EXTRACT PROVIDED:
Furthermore, ETH is a speculative asset. As the value of the network grows, so too does the value of the underlying asset. This has a powerful effect for those with “skin in the game”. Developers who hold ETH are indirectly rewarded for their contributions to the network. Moreover, users who hold a blockchain’s asset, effectively become a marketing tool for the blockchain itself. While this may result in over-selling a blockchain’s capability, it does create a significant discussion around the project, leading to greater and greater levels of exposure.
It’s hard to imagine anyone holding Libra being particularly concerned with Libra’s success given the lack of upside, particularly as they will be able to move between assets without friction. Not only that, but Libra may find the corporate image too hard to shake, leading to further ambivalence from its users. The vision for Ethereum is a much more compelling one, with a potentially massive upside for those that get involved – the same simply cannot be said about Libra.

BRIEF A: From the passage on Ethereum and Libra, write out word for word the part that opens with the words "It’s hard to" and closes with "said about Libra.".
The passage and the records are unrelated pieces of material.

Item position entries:
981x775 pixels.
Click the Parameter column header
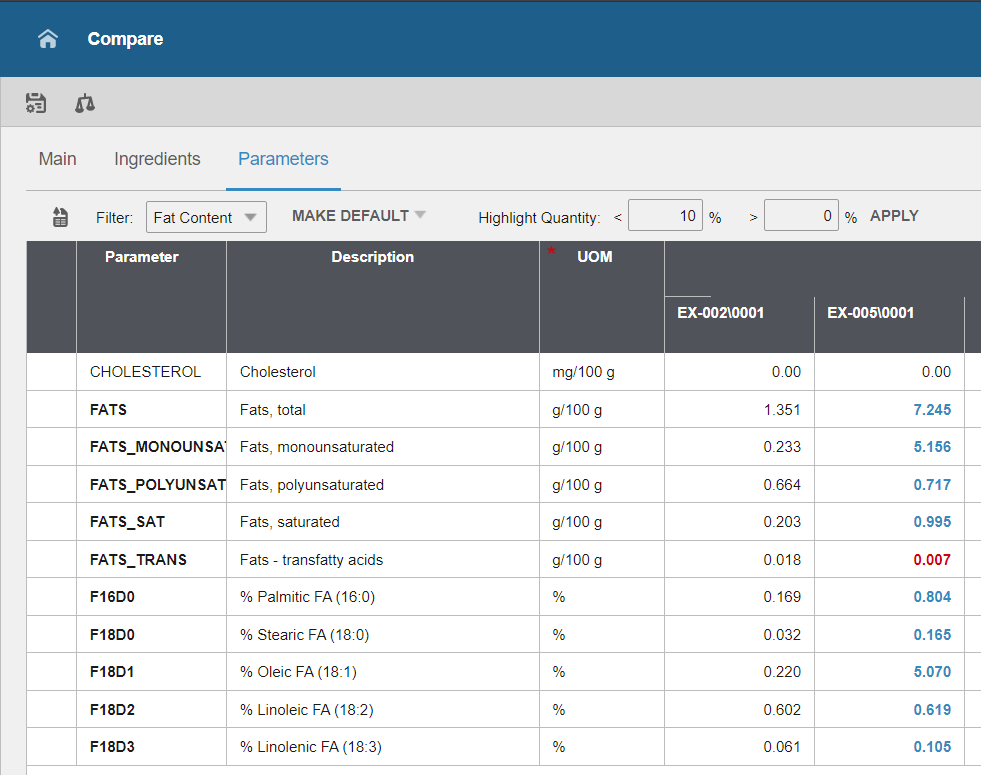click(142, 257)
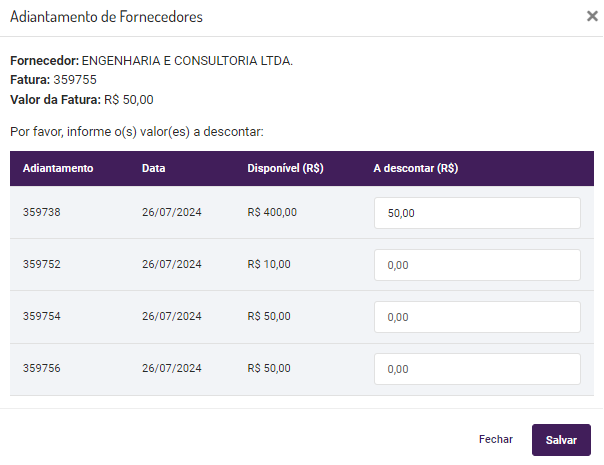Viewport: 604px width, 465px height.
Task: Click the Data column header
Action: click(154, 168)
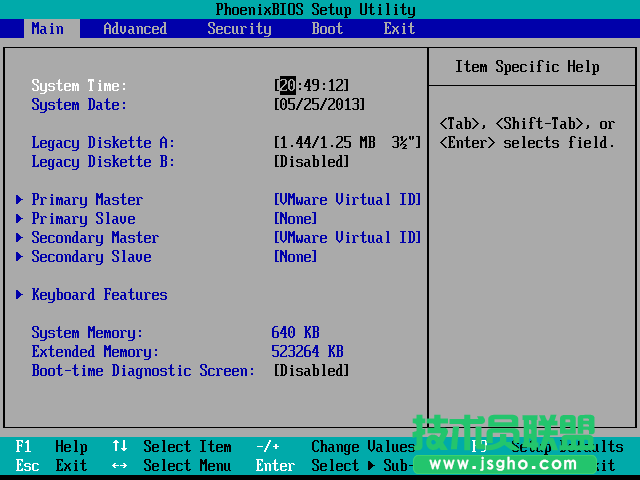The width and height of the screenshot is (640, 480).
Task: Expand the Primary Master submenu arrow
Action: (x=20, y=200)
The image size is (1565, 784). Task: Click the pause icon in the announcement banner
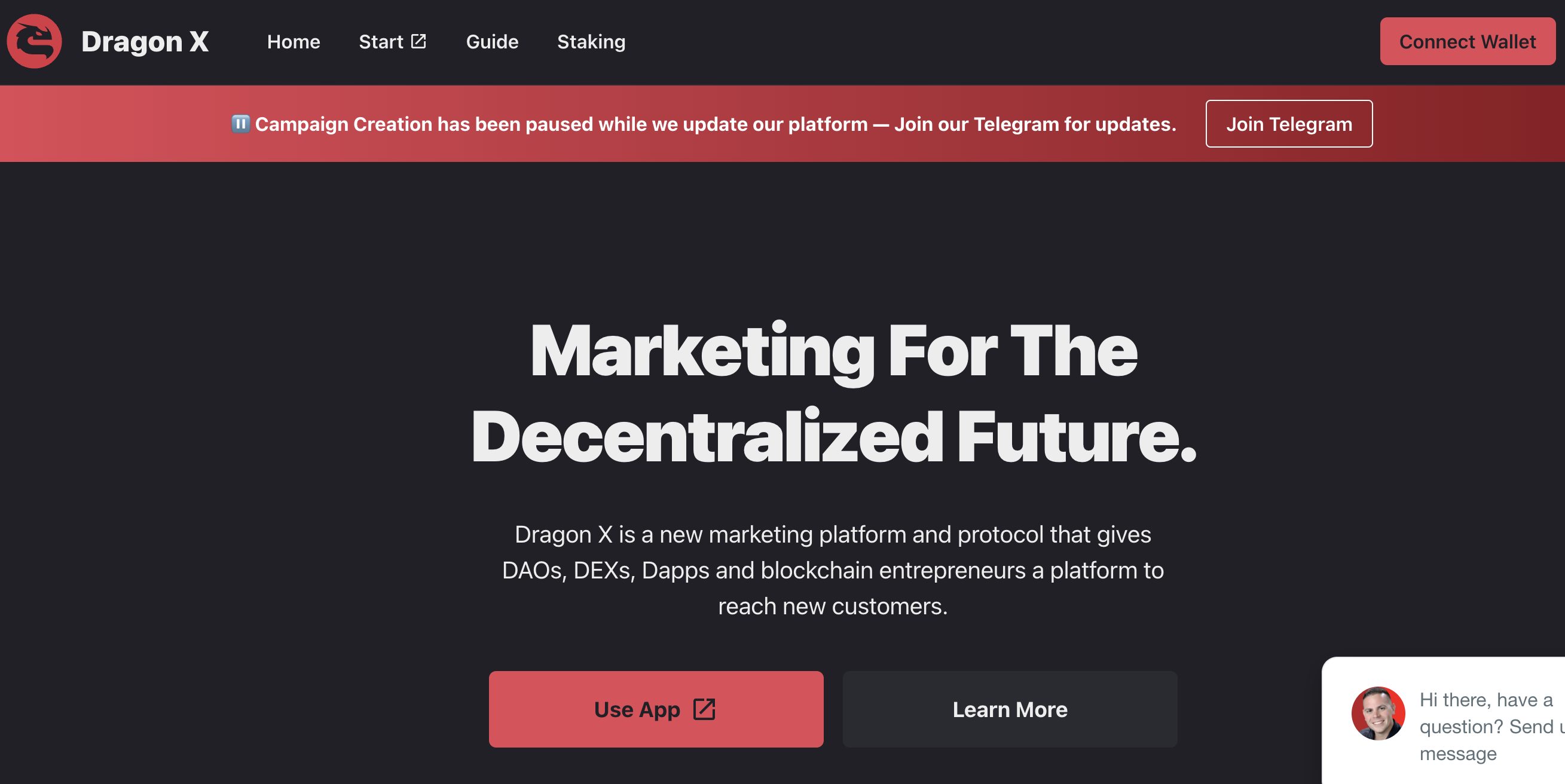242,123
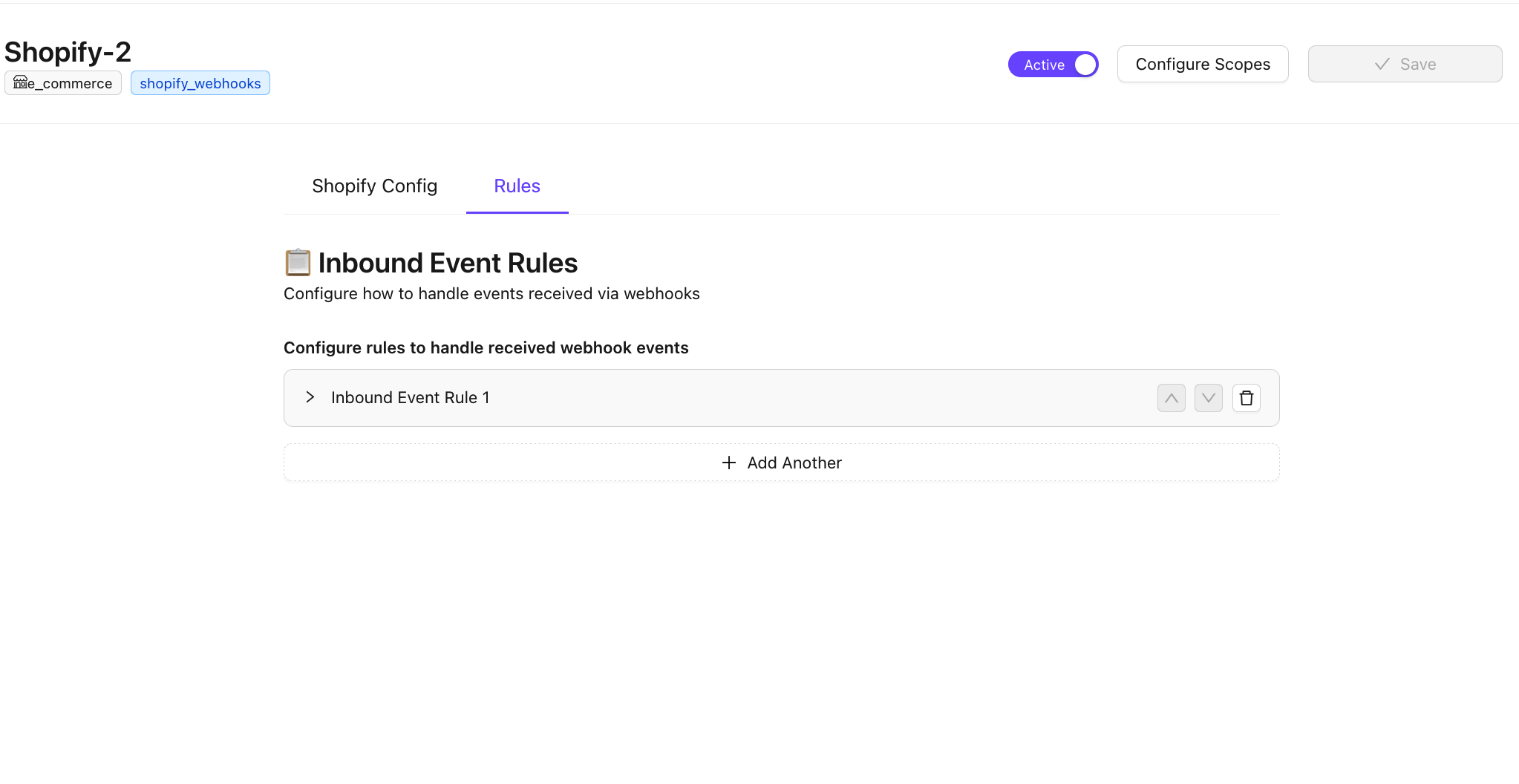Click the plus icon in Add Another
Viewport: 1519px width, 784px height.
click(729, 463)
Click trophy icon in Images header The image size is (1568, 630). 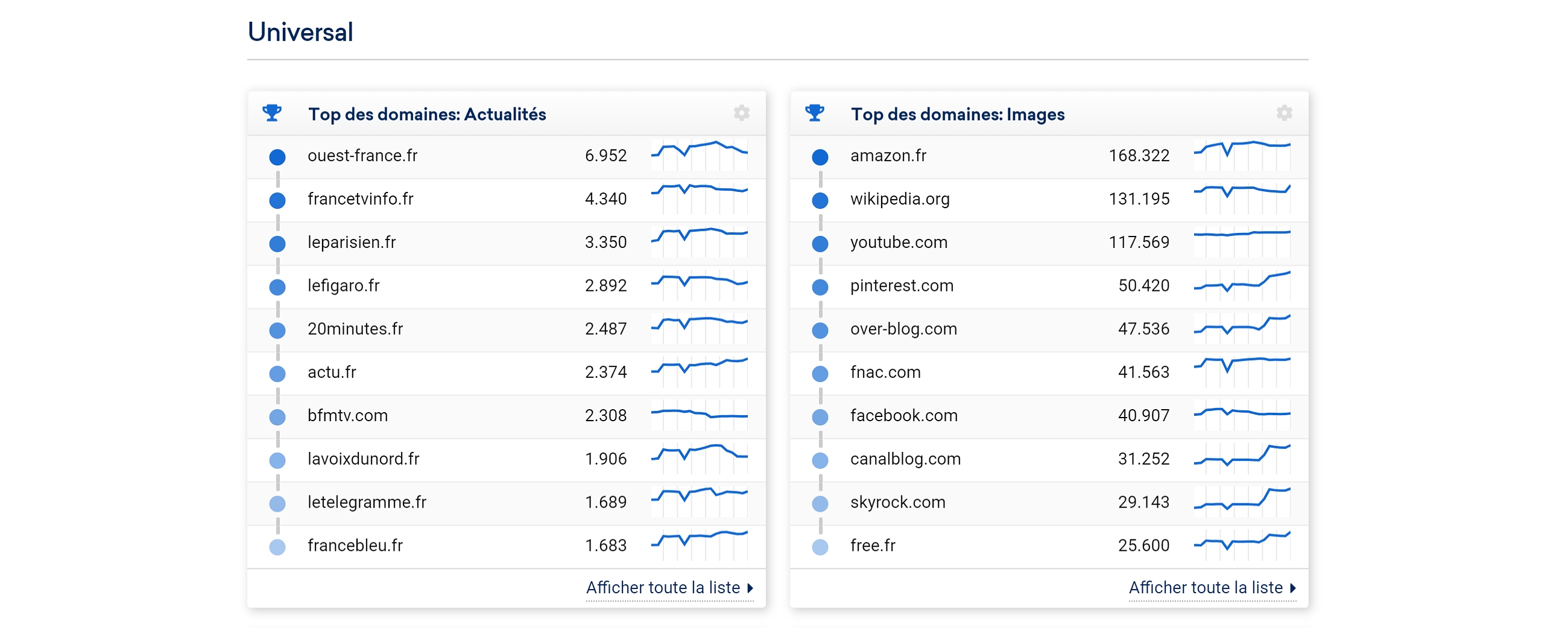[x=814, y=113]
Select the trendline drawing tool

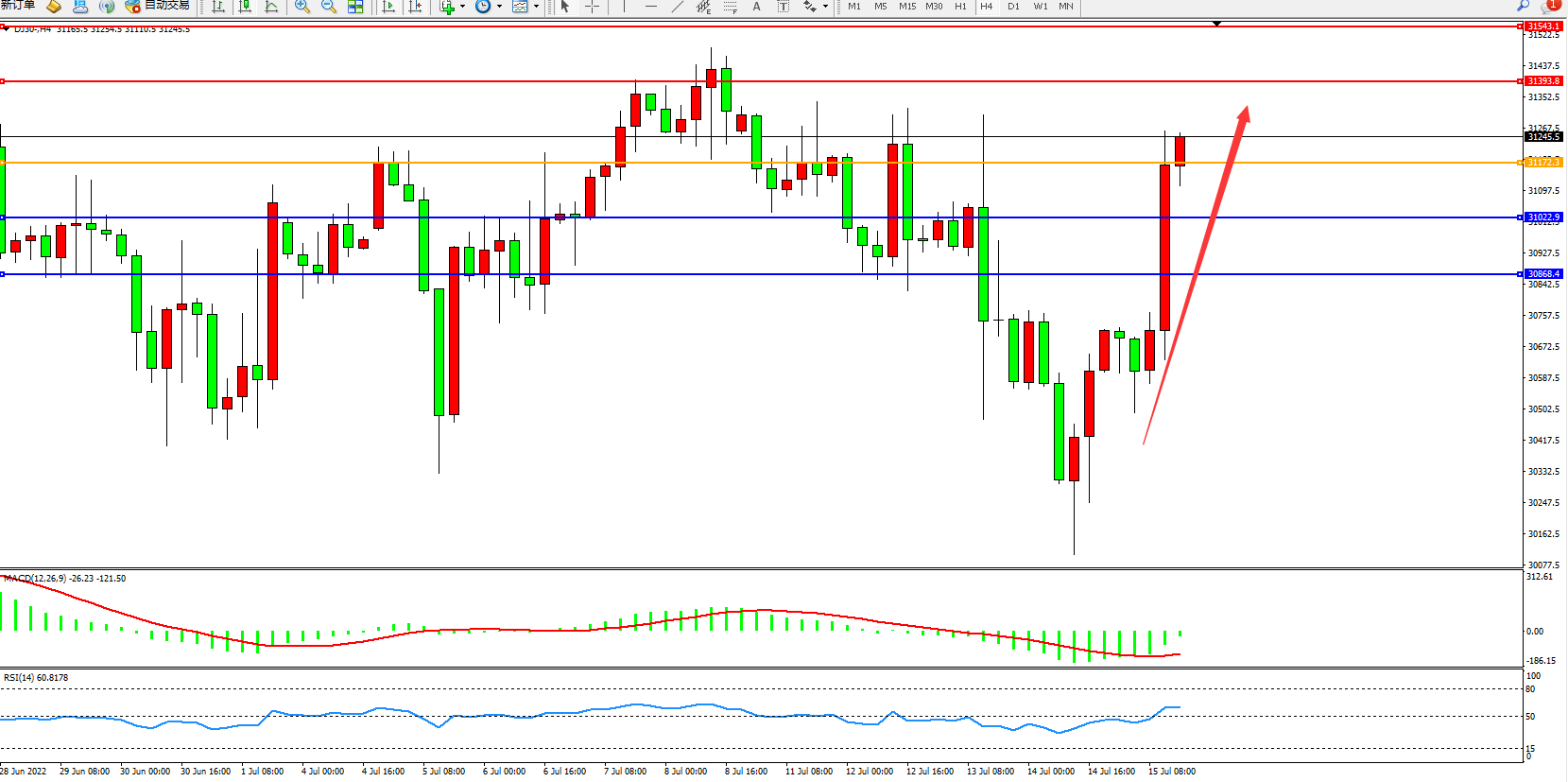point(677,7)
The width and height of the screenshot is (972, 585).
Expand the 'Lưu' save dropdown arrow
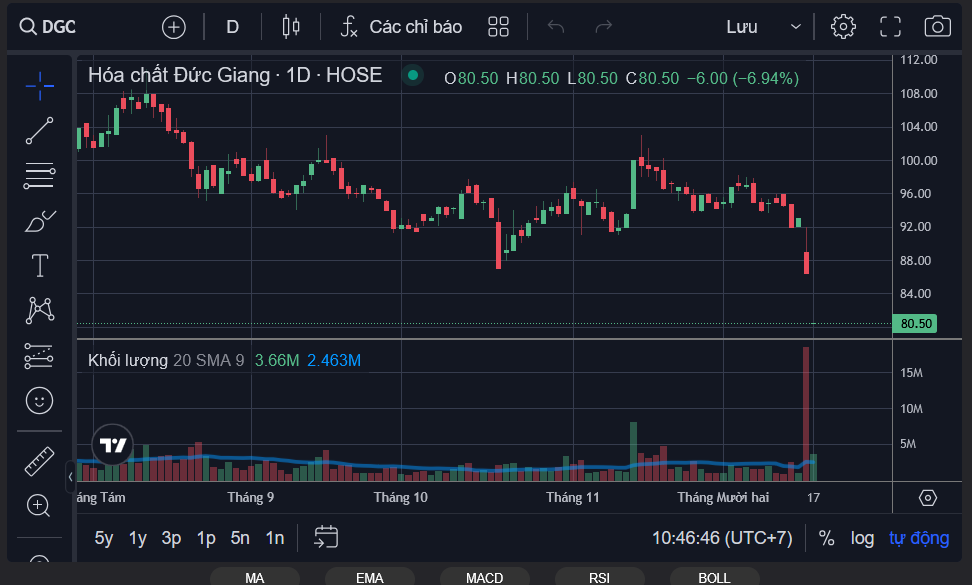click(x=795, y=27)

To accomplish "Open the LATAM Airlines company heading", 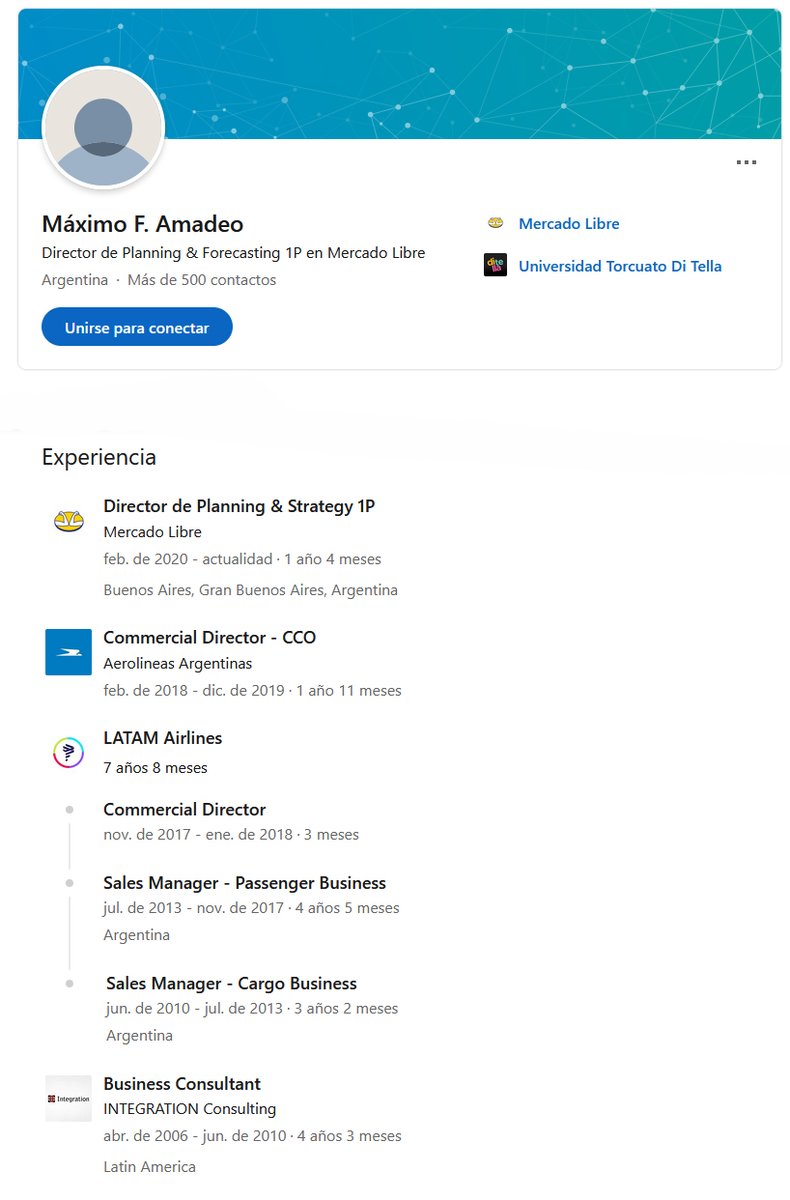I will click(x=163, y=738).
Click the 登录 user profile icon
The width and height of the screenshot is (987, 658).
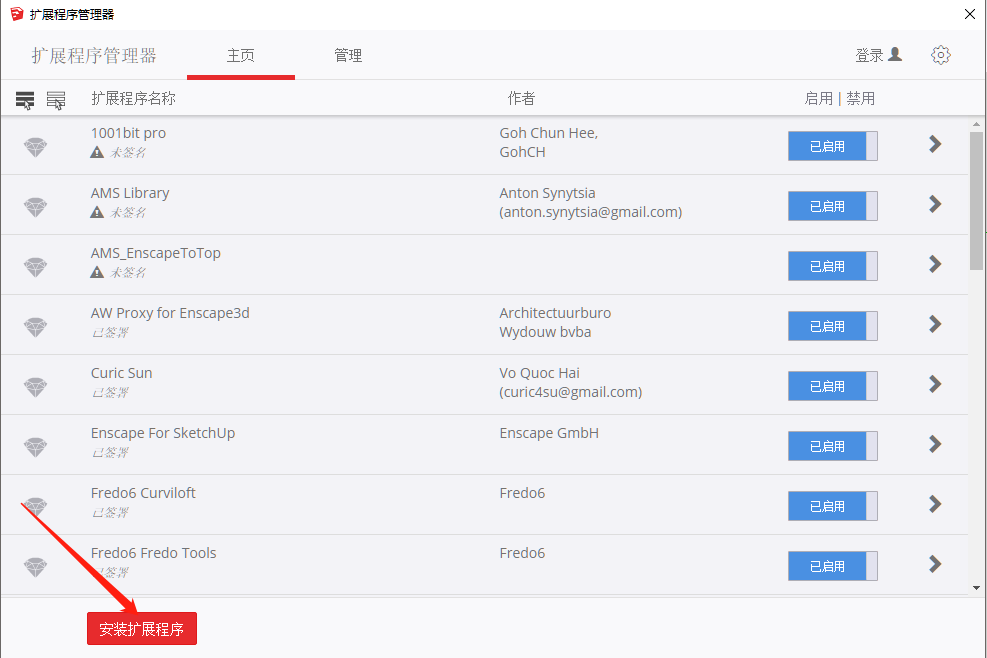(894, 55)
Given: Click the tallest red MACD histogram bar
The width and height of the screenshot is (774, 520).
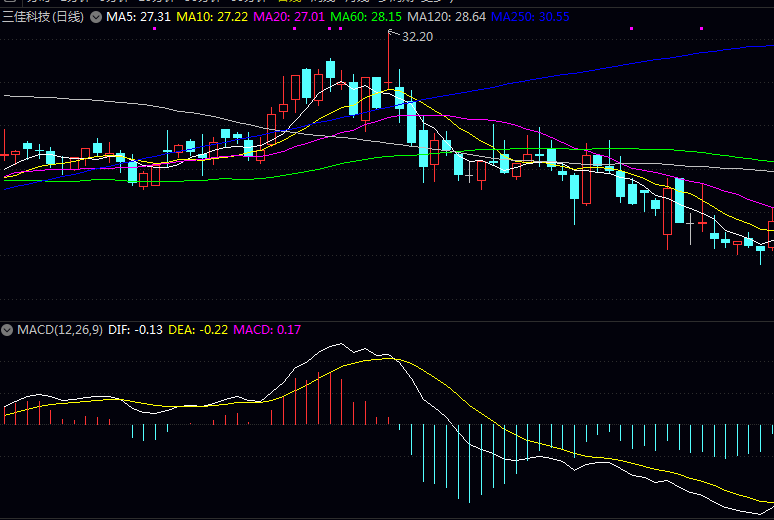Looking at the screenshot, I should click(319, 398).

BRIEF B: Output as a numbered list the records from their start through the line containing "click(729, 463)", omitting blank lines. Leave the pictures out.

FULL OUTPUT A:
It’s hard to imagine anyone holding Libra being particularly concerned with Libra’s success given the lack of upside, particularly as they will be able to move between assets without friction. Not only that, but Libra may find the corporate image too hard to shake, leading to further ambivalence from its users. The vision for Ethereum is a much more compelling one, with a potentially massive upside for those that get involved – the same simply cannot be said about Libra.

FULL OUTPUT B:
1. 981x775 pixels.
2. Click the Parameter column header
3. click(142, 257)
4. Viewport: 604px width, 465px height.
5. Task: Click the Data column header
6. Action: click(154, 168)
7. The width and height of the screenshot is (640, 480).
8. Task: Expand the Primary Master submenu arrow
9. Action: (x=20, y=200)
10. The image size is (1565, 784). Task: Click the pause icon in the announcement banner
11. 242,123
12. Click the plus icon in Add Another
13. Viewport: 1519px width, 784px height.
14. click(729, 463)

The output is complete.